Laigh Milton Viaduct
Laigh Milton Viaduct lies just outside Gatehead and is the oldest surviving railway viaduct in Scotland and one of the oldest in the world. The railway, believed to be the first ever passenger railway in the world, carried steam locomotives between Kilmarnock and Troon .
This ancient volcanic plug is located just outside Darvel. It was the site of the Battle of Loudoun Hill, fought there in 1307. A stone at the top of the hill commemorates the first major military victory of King Robert I (the Bruce).
The Netflix premiere, in November 2018, of the new Robert the Bruce movie Outlaw King has caused a flurry of interest in Loudoun Hill.

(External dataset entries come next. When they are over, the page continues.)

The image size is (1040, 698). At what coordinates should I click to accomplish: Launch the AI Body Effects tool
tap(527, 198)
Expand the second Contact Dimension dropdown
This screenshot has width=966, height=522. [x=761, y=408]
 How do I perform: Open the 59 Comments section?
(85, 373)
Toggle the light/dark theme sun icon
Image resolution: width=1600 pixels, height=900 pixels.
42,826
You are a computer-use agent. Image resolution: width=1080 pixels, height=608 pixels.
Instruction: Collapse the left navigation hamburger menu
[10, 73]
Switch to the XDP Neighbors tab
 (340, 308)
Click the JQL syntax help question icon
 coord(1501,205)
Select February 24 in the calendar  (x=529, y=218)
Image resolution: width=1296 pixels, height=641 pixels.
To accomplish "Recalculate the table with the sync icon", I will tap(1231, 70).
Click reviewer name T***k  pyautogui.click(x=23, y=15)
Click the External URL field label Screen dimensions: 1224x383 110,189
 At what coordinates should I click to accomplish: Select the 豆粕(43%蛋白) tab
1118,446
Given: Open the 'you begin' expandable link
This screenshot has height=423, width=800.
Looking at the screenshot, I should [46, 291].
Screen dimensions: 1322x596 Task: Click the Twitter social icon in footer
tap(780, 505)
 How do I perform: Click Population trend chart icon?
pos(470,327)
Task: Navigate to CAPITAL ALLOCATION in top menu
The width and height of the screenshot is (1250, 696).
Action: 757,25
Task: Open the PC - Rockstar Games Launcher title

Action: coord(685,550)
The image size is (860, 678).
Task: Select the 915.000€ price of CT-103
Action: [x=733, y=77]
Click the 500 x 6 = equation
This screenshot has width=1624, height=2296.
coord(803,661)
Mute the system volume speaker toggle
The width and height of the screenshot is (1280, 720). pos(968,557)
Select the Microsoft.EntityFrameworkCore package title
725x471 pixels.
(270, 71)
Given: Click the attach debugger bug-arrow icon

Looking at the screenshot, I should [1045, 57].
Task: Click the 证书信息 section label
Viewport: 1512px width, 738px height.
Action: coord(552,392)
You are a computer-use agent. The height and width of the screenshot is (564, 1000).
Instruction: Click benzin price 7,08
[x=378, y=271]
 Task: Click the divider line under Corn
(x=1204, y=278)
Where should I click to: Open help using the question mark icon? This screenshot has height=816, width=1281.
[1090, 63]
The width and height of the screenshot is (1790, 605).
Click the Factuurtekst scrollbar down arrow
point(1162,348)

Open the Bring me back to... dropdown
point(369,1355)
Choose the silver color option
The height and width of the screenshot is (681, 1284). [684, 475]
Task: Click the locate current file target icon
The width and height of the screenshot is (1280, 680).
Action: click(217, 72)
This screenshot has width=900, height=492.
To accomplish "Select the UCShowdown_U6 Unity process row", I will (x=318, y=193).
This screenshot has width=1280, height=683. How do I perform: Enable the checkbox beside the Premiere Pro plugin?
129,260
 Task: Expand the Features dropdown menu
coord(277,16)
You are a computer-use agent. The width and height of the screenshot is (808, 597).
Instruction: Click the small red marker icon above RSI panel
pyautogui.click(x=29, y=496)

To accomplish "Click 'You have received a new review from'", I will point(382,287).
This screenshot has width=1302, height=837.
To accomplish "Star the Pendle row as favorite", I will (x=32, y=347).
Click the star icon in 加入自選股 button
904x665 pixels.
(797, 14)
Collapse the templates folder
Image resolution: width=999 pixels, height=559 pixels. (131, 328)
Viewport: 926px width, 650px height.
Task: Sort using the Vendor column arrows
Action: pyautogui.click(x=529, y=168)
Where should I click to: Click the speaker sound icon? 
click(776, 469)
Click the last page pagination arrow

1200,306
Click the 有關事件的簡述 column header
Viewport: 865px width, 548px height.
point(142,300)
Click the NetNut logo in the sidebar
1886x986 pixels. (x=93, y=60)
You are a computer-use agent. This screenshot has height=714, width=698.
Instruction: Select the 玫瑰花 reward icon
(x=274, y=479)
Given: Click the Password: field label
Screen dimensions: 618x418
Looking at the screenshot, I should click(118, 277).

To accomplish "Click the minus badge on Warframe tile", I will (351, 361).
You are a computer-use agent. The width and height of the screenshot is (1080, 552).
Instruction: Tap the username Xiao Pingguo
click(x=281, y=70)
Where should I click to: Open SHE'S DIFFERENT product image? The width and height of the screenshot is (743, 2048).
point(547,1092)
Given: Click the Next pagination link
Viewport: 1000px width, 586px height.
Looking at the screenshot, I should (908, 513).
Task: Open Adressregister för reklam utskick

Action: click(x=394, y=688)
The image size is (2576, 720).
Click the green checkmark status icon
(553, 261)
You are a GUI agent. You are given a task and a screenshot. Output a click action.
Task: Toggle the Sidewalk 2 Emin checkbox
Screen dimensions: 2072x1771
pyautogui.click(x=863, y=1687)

VisitScotland has created a map and trail of the Outlaw King filming locations and historical sites.
Lying southwest of Mauchline, Ballochmyle Viaduct is the highest in Britain and is thought to include the world's largest masonry arch.
Close to the arch there are a great number of 'cup and ring' markings carved into the sandstone cliff face. These date from the Neolithic and Bronze ages. It is among the ten most important cup and ring sites in Britain.
Catrine Voes are the reservoir of the former cotton mills in Catrine. They are East Ayrshire's first local nature reserve and in 2006 they became a Scheduled Ancient Monument.
The voes and weir were the subject of a major restoration project which saw the reinstatement of the fish ladder and creation of new fish hatchery facilities.
The site is managed by the Catrine Community Trust.
This site is reputed to be where a young William Murdoch 'carried out experiments'.
The cave is situated immediately behind Bello Mill, Lugar on the banks of the River Lugar where Murdoch was born in 1754. Murdoch is credited with the invention of using gas for lighting and a plaque exists at Bello Mill farm to commemorate this achievement.
Barony A Frame
Casting a formidable shadow over the countryside near Auchinleck, this vast steel structure, which stood at the shaft of the Barony colliery, is the last of its kind in Britain and marks a tribute to the four miners who died in the 1962 mining disaster at the colliery.
The frame has been restored by the Barony A Frame Trust and there are gardens with picnic benches and a play park, in addition to information regarding the mine.